_Your goal_: Print the data below, starting at the line that contains "Identify the location" and ending at the end of the data, with the pictures omitted.

_Stored records_:

........

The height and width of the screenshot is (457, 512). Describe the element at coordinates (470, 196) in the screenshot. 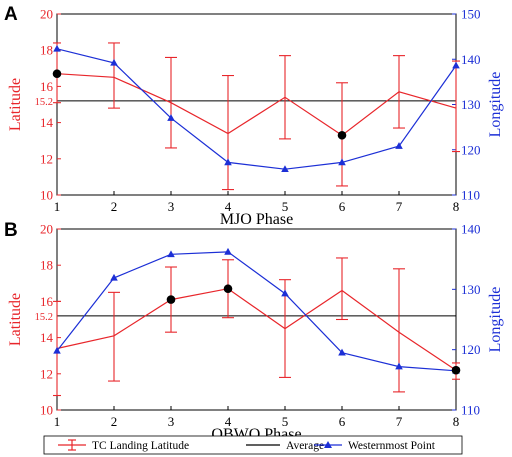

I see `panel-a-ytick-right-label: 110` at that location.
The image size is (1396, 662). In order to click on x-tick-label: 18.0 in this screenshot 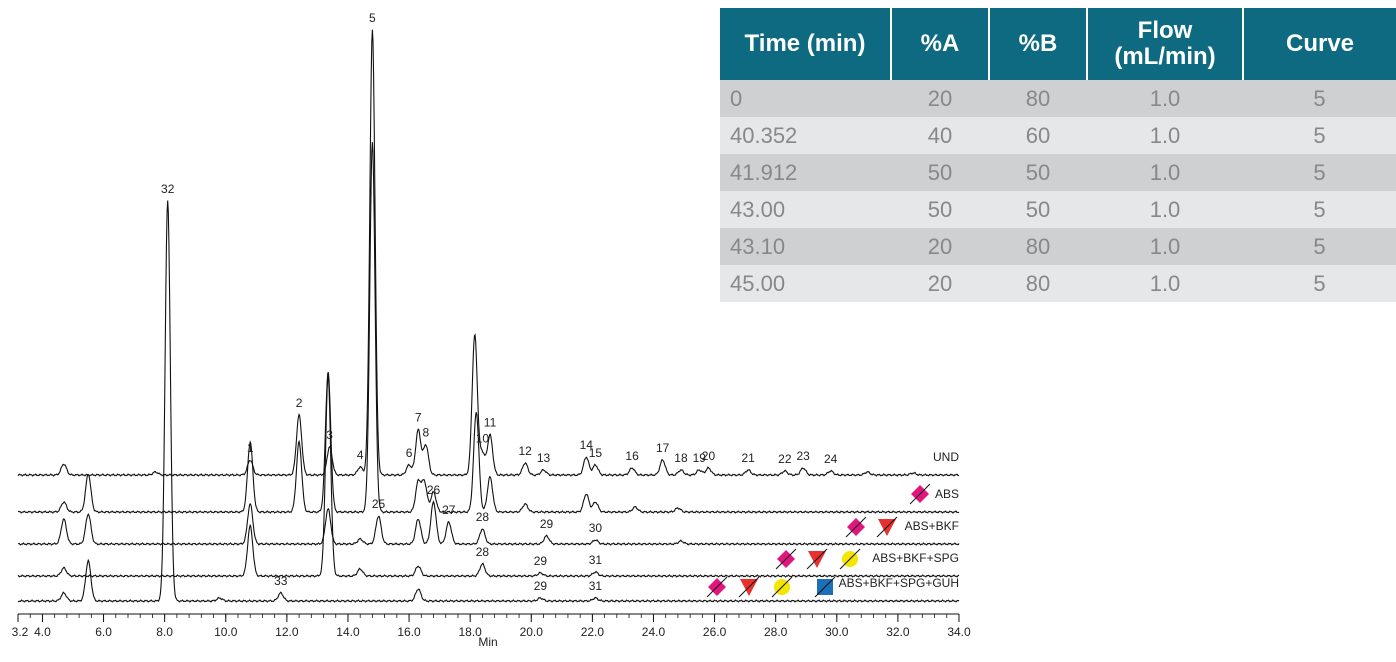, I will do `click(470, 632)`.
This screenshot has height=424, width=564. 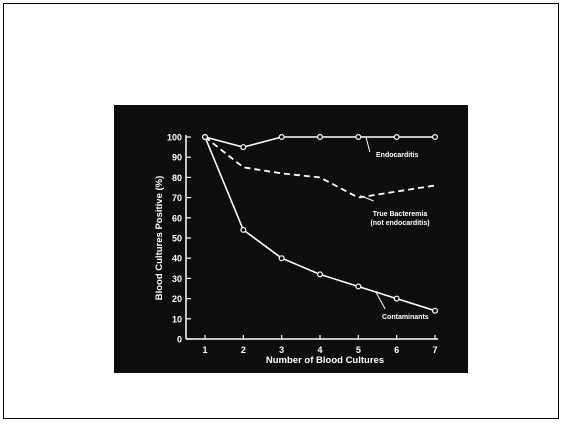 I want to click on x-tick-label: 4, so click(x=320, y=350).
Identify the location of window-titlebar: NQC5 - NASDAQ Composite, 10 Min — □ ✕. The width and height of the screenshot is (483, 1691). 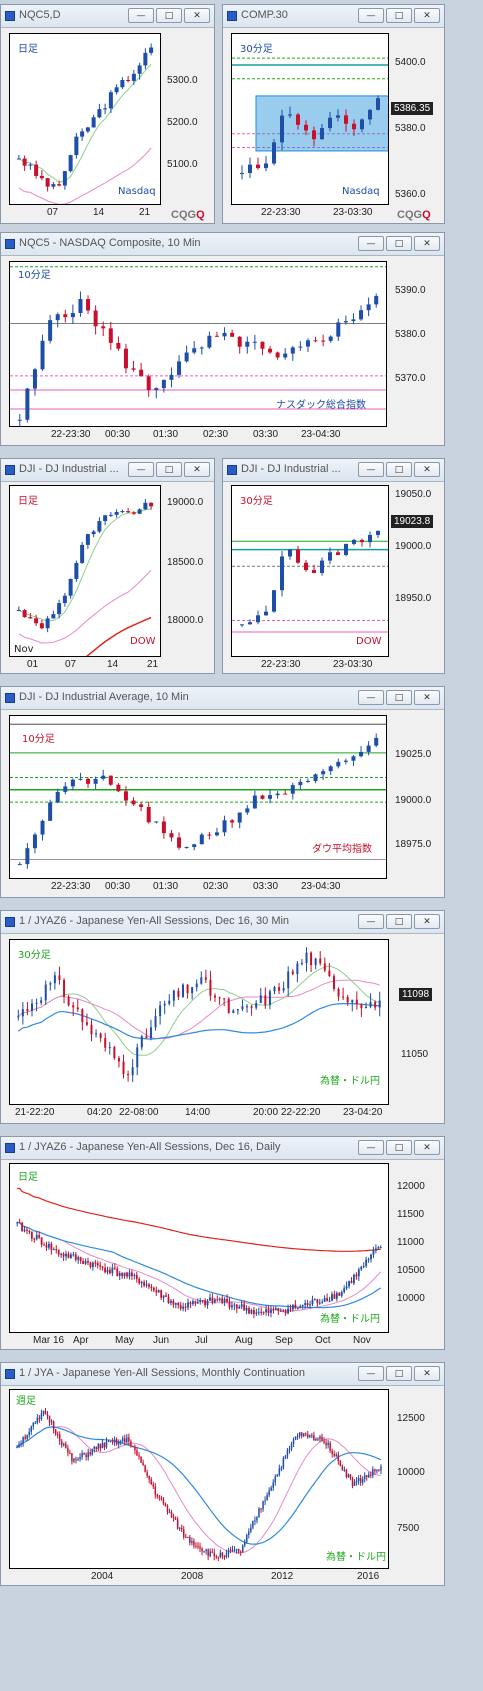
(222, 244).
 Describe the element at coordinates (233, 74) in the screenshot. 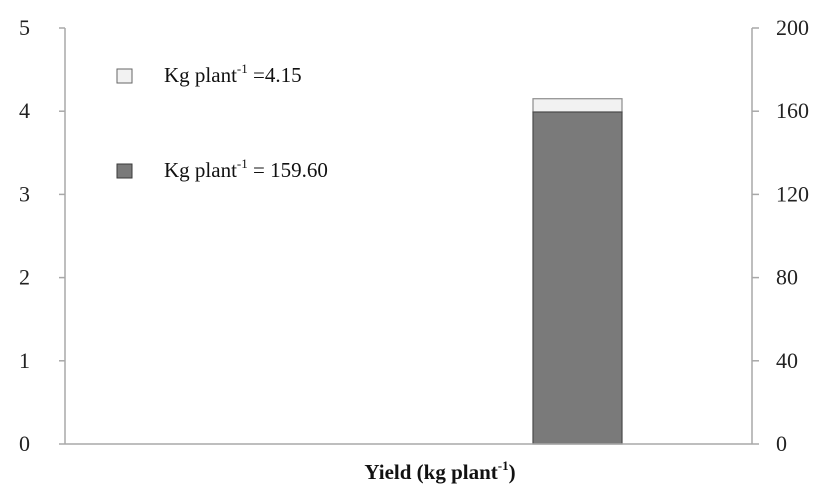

........

_Solution_:
Identify the location of window-titlebar: NQC5 - NASDAQ Composite, 10 Min — □ ✕. The width and height of the screenshot is (483, 1691). 
(222, 244).
 Describe the element at coordinates (233, 74) in the screenshot. 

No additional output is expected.